Section 68: Disqualifications of a Candidate:


A candidate who is declared by final decision of a competent court guilty, or found by the
Commission of having:
a. given money or other material consideration to influence, induce or corrupt the voters
or public officials performing electoral functions
b. committed acts of terrorism to enhance candidacy
c. spent in his election campaign an amount in excess of that allowed by this Code
d. solicited, received or made any contribution prohibited under Section 89, 95,96, 97 and
104
e. violated any of Sections 80, 83, 85 86 and 261, paragraphs d ,e, k, v and cc, subparagraph 6
*permanent resident of or an immigrant to a foreign country shall not be qualified unless he
WAIVED his status.
Other disqualifications:
I. STATUS
A. Lack of Filipino Citizenship (indispensable requirement)
- Three recognized means in reacquiring Philippine Citizenship:
a. by direct act of Congress
b. naturalization
c. repatriation
- annulment of citizenship in another country doesnt automatically restore Philippine
citizenship.
CASE: BENGZON III VS HRET (G.R. 142840, MAY 7, 2001)
Article III, Section 4 (1973 Constitution)
Natural-Born citizen:
a. person must be a Filipino citizen from birth
b. doesnt have to perform any act to obtain or perfect his Philippine Citizenship.

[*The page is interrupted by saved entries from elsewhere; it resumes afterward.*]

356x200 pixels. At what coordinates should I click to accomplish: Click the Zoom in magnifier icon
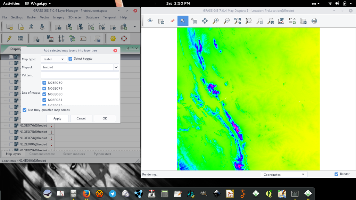[x=216, y=21]
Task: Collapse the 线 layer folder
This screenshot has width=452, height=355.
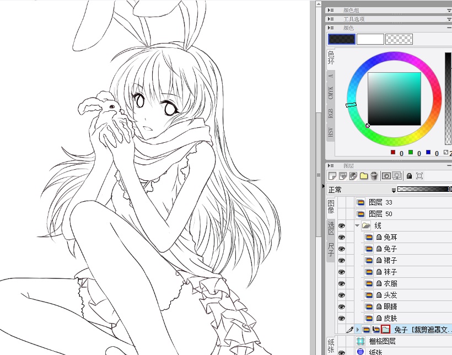Action: (x=357, y=225)
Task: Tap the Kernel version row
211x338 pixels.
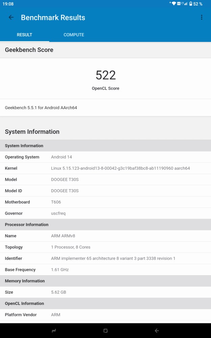Action: tap(105, 168)
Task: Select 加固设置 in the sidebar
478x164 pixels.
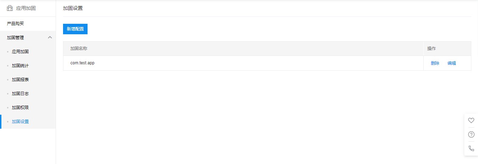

NOT considered natural-born citizen:
a. naturalized
b. born before January 17, 1973 of Filipino mothers who elected Philippine Citizenship
(present Constitution now considers this and who elected Philippine citizenship upon
reaching the majority age)
**Those who elect Philippine citizenship in accordance with paragraph (3), Section 1 hereof
shall be deemed NATURAL-BORN CITIZENS.
Two citizens under the present Constitution:
a. natural-born
b. naturalized in accordance with law
- not naturalized Filipino but didnt have to undergo the process of naturalization =
NATURAL-BORN FILIPINO
B. Lack of residency requirement
CASE: IMELDA ROMUALDEZ MARCOS VS. COMELEC (G.R. NO. 119976, SEPTEMBER 18, 1995)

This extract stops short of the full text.